Indonesia dengan demikian adalah konsepsi politik yang dasar strukturnya itu sendiri, memberikan jaminan bagi kepentingan beberapa kelas tertindas, di mana pemberian jaminan ini sebenarnya merugikan bagi kepentingan jangka pendek dari kelas dominan dari kolonial Belanda, Portugis dan Jepang. Tapi selaras dengan kepentingan  politik kelas kapitalis dan dengan kebutuhan untuk mempertahankan dominasi hegemonis mereka maka sejarah negara kemudian menunjukan bahwa negara hanyalah sarana dari kelas tertentu untuk mendapatkan kekuasaan, dan bukan negara yang mengelola sebuah masyarakat yang terbagi-bagi menjadi beberapa kelas. Karena itu, yang paling terlayani kemudian adalah kelas borjuasi yang kaya dan makin kaya.

Padahal, hal yang paling konkrit dan masuk akal serta bisa dikatakan tentang negara mestinya adalah hadirnya rasa etis sehingga menjadi landasan negara etis (ethical state). Dengan etik ini semua negara bisa dikatakan sebagai bersifat etis bila salah satu fungsi yang  paling penting dari negara  adalah untuk meningkatkan taraf budaya dan moral dari masyarakat luas agar sesuai dengan kebutuhan dari daya-daya produksi (production forces) dalam pembangunan (development). Daya produksi dan pembangunan ini dikordinasi oleh penguasa/pemerintah sehingga banyak produksinya sesuai dengan kepentingan dari penguasa/pemerintah. Sayangnya, kelas penguasa/pemerintah inilah yang sering lupa pada amanat dan tanggungjawab kekuasaannya. Mereka terjebak untuk melanggengkan kekuasaan sendiri kemudian menjadi pelayan bagi kelas borjuasi saja.

Karena itu, tak ada pilihan lagi bagi kita semua untuk merumahkan kembali gagasan ilmu ekonomi-politik ke asal mula dilecutkan di bumi Indonesia. Ia dilahirkan di negara Indonesia untuk membantu menuntaskan cita-cita negara kita. Cara merumahkannya tentu saja adalah mengingat kembali bahwa; Pertama, ilmu ekonomi-politik kita tujuannya adalah kemakmuran seluruh rakyat, bukan orang per orang dan golongan/kelas tertentu. Ini yang membedakannya dengan tujuan ilmu ekonomi-politik kapitalis yang mementingkan keuntungan kelas elit/golongan tertentu dengan menggunakan pendekatan teori "menetes" bukan merata. Dengan teori menetes, tentu saja hanya dapat dilakukan oleh mereka yang kaya. Dan, tetesannya ke arah mereka yang miskin sehingga tidak akan cepat merata karena jumlah orang kaya selalu lebih sedikit dibandingkan kelas orang miskin.

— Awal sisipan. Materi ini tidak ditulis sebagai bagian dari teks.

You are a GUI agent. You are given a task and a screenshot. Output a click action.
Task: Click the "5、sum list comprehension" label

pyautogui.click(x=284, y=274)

Kedua, adalah kewajiban keterlibatan dan partisipasi rakyat banyak baik dalam proses produksi maupun dalam menikmati hasil-hasilnya. Ketiga, konsistensi para aparatus negara untuk bersama merealisasikan cita-cita dasar dari ilmu ekonomi-politik kita. Inilah tiga ciri khas ilmu ekonomi-politik kita sebagai tujuan suci dari demokrasi Pancasila.

Ketiga prasyarat pokok tersebut menentukan sifat dari alokasi sumberdaya. Sifat pertama adalah adanya suatu mekanisme untuk mempertinggi kemakmuran. Kedua, adalah adanya suatu mekanisme agar penguasaan faktor produksi dan konsumsi lebih tersebar kepada seluruh rakyat. Dua hal inilah yang menentukan derajat pendemokrasian ekonomi [dalam hal ini demokrasi yang memihak rakyat banyak].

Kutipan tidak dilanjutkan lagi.